A live-action television series adapting the manga was produced by PROTX and Studio Blue, and premiered on the streaming service Paravi on February 1, 2023, with two new episodes released every week; it was additionally broadcast on TV Tokyo starting on April 5, 2023. The series was directed by Izuru Kumasaka, Ikuko Sawada, Kozue Sasaki, and Yuya Nakaizumi, and written by Yosuke Masaike, Ayumi Shimo, and Sawada. Yukitoshi Komatsu, who co-produced it with Sasaki and Yuji Hiratai, said that although the primary theme is cross-dressing, one of the strongest impressions he got from the manga and wanted to convey to viewers was the idea that people can change when given the chance.

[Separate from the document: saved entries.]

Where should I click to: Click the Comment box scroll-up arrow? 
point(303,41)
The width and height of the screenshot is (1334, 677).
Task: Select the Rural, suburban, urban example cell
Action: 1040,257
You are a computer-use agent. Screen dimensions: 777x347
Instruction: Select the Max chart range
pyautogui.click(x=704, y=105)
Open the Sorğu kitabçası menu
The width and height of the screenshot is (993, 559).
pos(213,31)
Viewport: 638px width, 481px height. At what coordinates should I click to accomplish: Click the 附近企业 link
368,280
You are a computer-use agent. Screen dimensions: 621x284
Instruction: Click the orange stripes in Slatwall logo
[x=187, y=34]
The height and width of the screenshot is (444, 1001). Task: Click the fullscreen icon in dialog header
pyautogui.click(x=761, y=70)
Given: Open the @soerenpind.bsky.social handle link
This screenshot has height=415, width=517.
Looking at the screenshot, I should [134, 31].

The series stars Raiku as Haruomi, as his first leading role in a TV series; during his audition, which involved a scene at Spica Doll and experimenting with how to use his voice, he was not initially aware that the production was looking for a lead actor, and felt a lot of pressure due to the impact his part would have on the whole. He and Tomomi Maruyama, playing Momoe, both described feeling a mixture of excitement and anxiety over playing "beautiful" cross-dresser characters, having never worn women's clothes before; Raiku particularly described having difficulties with walking in high heels. In the end, he enjoyed the experience, and found that the role made him more conscious of elegance in acting. Shogo Sakamoto, playing Kokono, also found his role a challenge, and both he and Toman, playing Unipyo, said that they had to put effort into learning how to convincingly portray a cute cross-dresser; Keisuke Kida, playing Juka, had assumed that the Spica Doll staff would have been played by women.

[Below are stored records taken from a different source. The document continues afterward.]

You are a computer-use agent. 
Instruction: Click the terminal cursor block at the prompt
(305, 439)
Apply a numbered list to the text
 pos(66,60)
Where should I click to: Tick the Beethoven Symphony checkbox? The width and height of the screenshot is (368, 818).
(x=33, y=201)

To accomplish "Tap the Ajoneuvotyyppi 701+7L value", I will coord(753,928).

The opening theme, "Circle", was written by Kei Sugawara and performed by Kana Hanazawa, who thought the fast-paced melody would suit the sudden turns in Haruomi's life. It was released as a single on April 5, 2023, and as a music video featuring pixel art animation. The ending theme, "Onna Tomodachi" (おんなともだち), was written and performed by Uragirionigiri AKA Hanako, who intended for it to lyrically and melodically encourage Haruomi in his personal growth.

===Episodes===

| No. | Title | Directed by | Written by | Original release date |
|---|---|---|---|---|
| 1 | "Level.01" | Izuru Kumasaka | Yosuke Masaike | February 1, 2023 |
| 2 | "Level.02" | Izuru Kumasaka | Yosuke Masaike | February 1, 2023 |
| 3 | "Level.03" | Kozue Sasaki | Ayumi Shimo | February 8, 2023 |
| 4 | "Level.04" | Yuya Nakaizumi | Ayumi Shimo | February 8, 2023 |
| 5 | "Level.05" | Ikuko Sawada | Ikuko Sawada | February 15, 2023 |
| 6 | "Level.06" | Ikuko Sawada | Ikuko Sawada | February 15, 2023 |
| 7 | "Level.07" | Kozue Sasaki | Yosuke Masaike | February 22, 2023 |
| 8 | "Level.08" | Izuru Kumasaka | Yosuke Masaike | February 22, 2023 |

==Reception==
Eiga.com and Dwango.jp News describe the manga as popular with readers and on social media.